The Arctic Ocean as a dead end for floating plastics in the North Atlantic branch of the Thermohaline Circulation

Last modified: 
July 20, 2017 - 10:38am
Type: Journal Article
Year of publication: 2017
Date published: 04/2017
Authors: Andrés Cózar, Elisa Martí, Carlos Duarte, Juan García-de-Lomas, Erik Van Sebille, Thomas Ballatore, Victor Eguíluz, Ignacio González-Gordillo, Maria Pedrotti, Fidel Echevarría, Romain Troublè, Xabier Irigoien
Journal title: Science Advances
Volume: 3
Issue: 4
Pages: e1600582

The subtropical ocean gyres are recognized as great marine accummulation zones of floating plastic debris; however, the possibility of plastic accumulation at polar latitudes has been overlooked because of the lack of nearby pollution sources. In the present study, the Arctic Ocean was extensively sampled for floating plastic debris from the Tara Oceans circumpolar expedition.
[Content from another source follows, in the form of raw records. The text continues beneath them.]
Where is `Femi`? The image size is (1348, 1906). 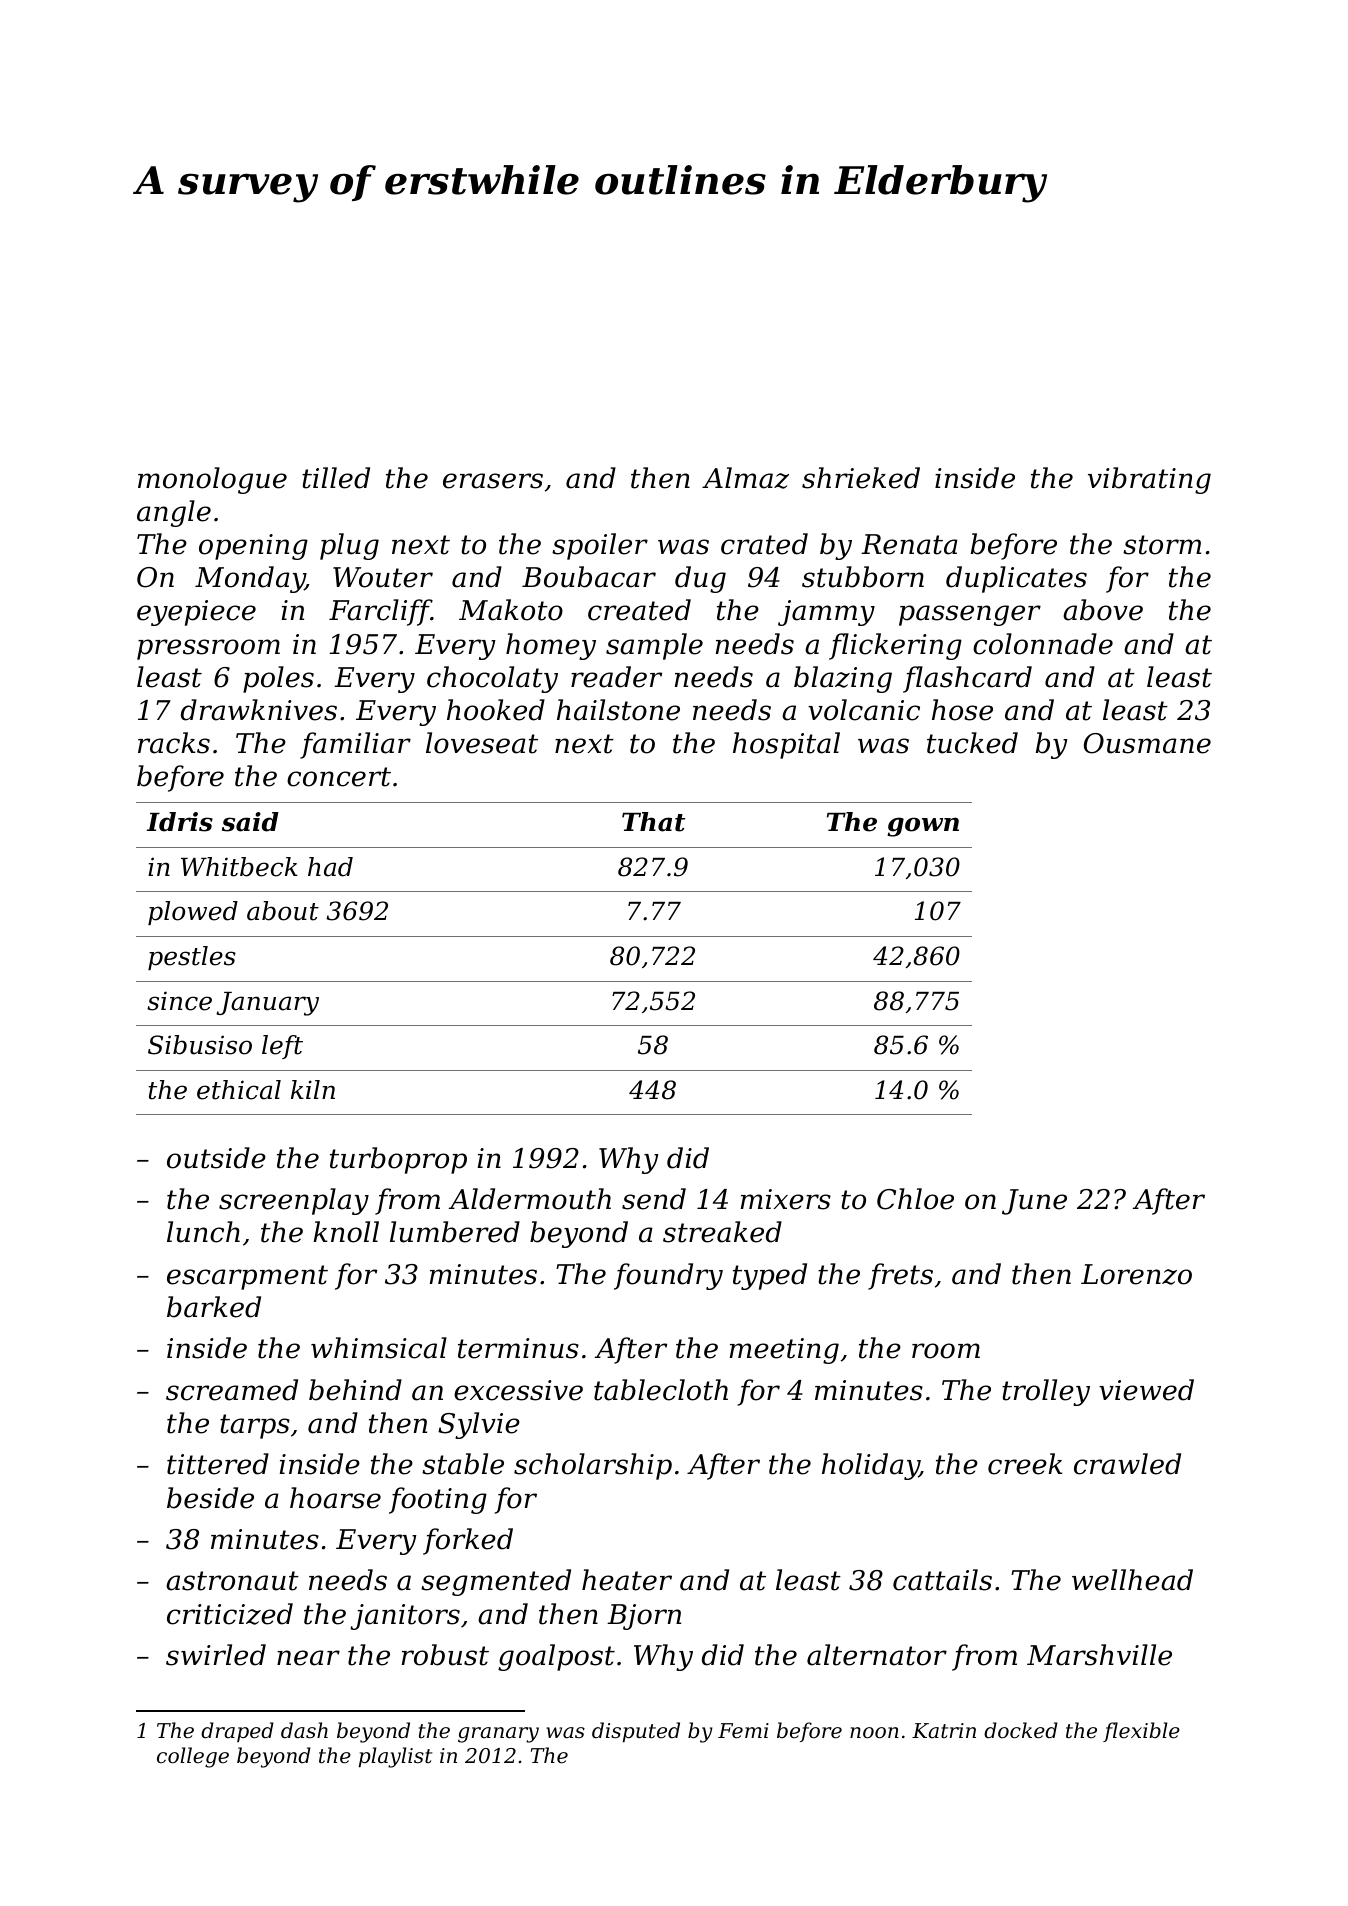 Femi is located at coordinates (743, 1731).
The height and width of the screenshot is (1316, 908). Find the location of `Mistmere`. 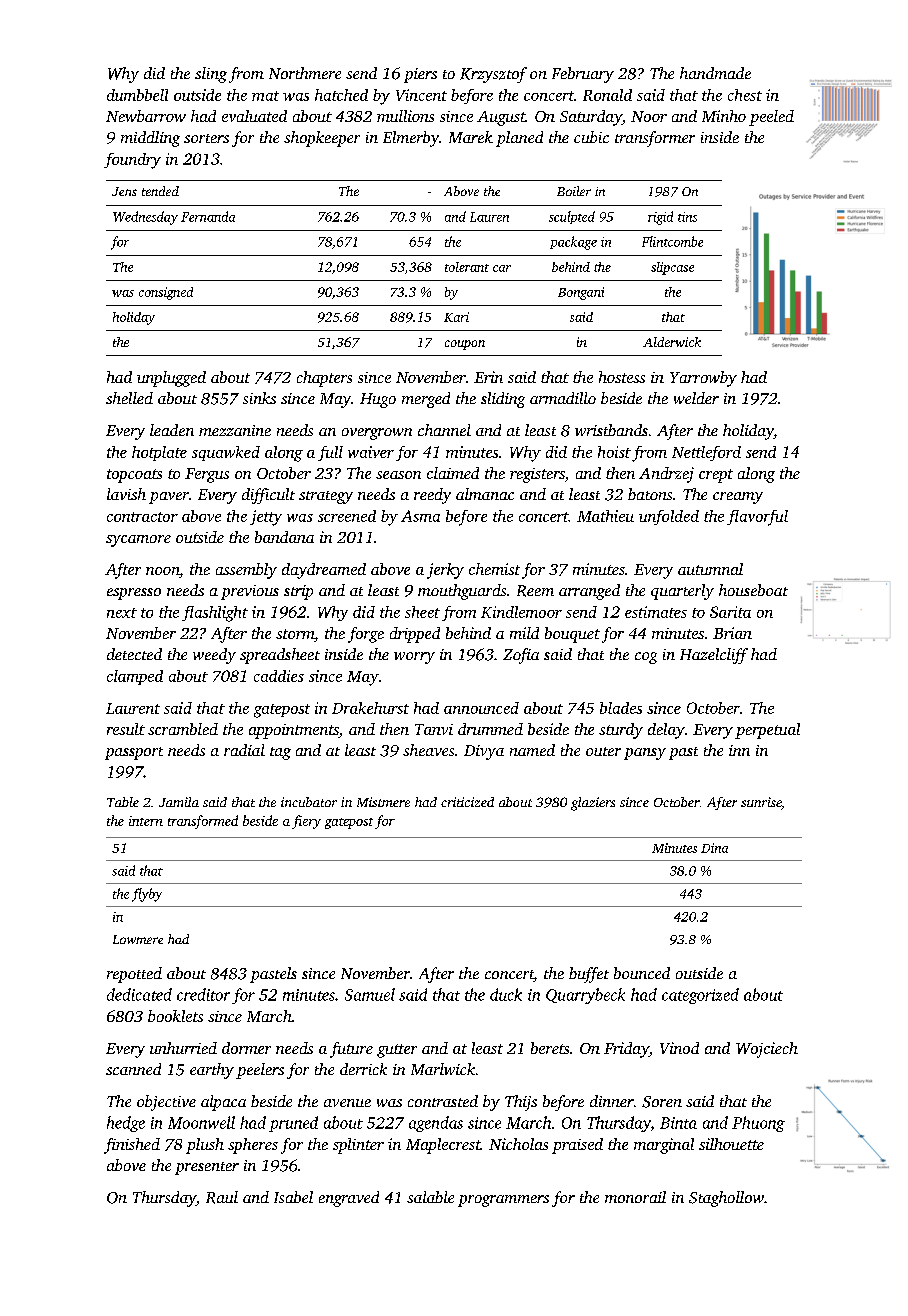

Mistmere is located at coordinates (383, 802).
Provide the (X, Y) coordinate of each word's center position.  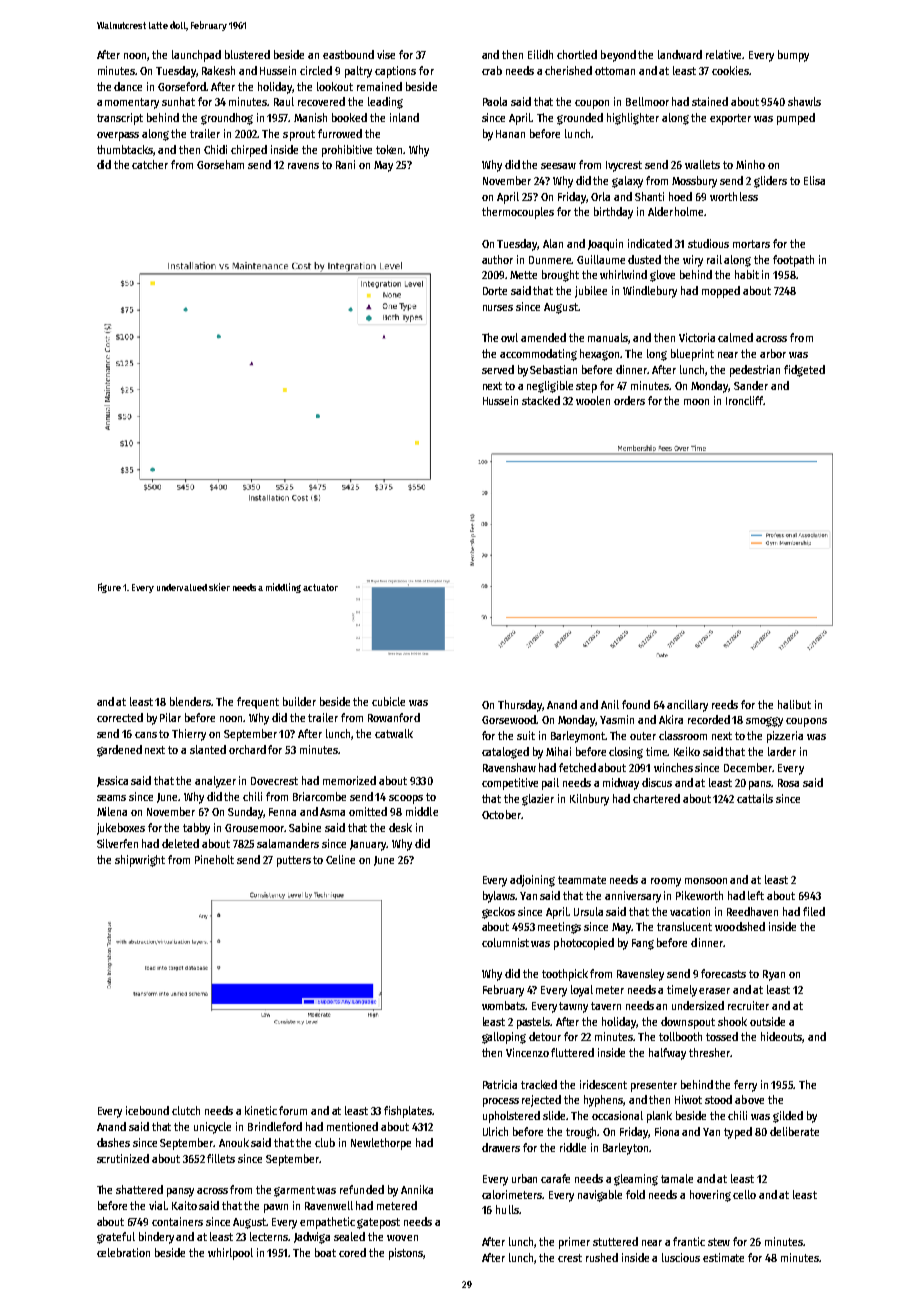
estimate (723, 1257)
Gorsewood (509, 719)
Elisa (814, 180)
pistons (406, 1254)
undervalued (182, 587)
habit (747, 274)
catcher (150, 164)
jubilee (591, 292)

Although plastic debris was scarce or absent in most of the Arctic waters, it reached high concentrations (hundreds of thousands of pieces per square kilometer) in the northernmost and easternmost areas of the Greenland and Barents seas. The fragmentation and typology of the plastic suggested an abundant presence of aged debris that originated from distant sources. This hypothesis was corroborated by the relatively high ratios of marine surface plastic to local pollution sources. Surface circulation models and field data showed that the poleward branch of the Thermohaline Circulation transfers floating debris from the North Atlantic to the Greenland and Barents seas, which would be a dead end for this plastic conveyor belt. Given the limited surface transport of the plastic that accumulated here and the mechanisms acting for the downward transport, the seafloor beneath this Arctic sector is hypothesized as an important sink of plastic debris.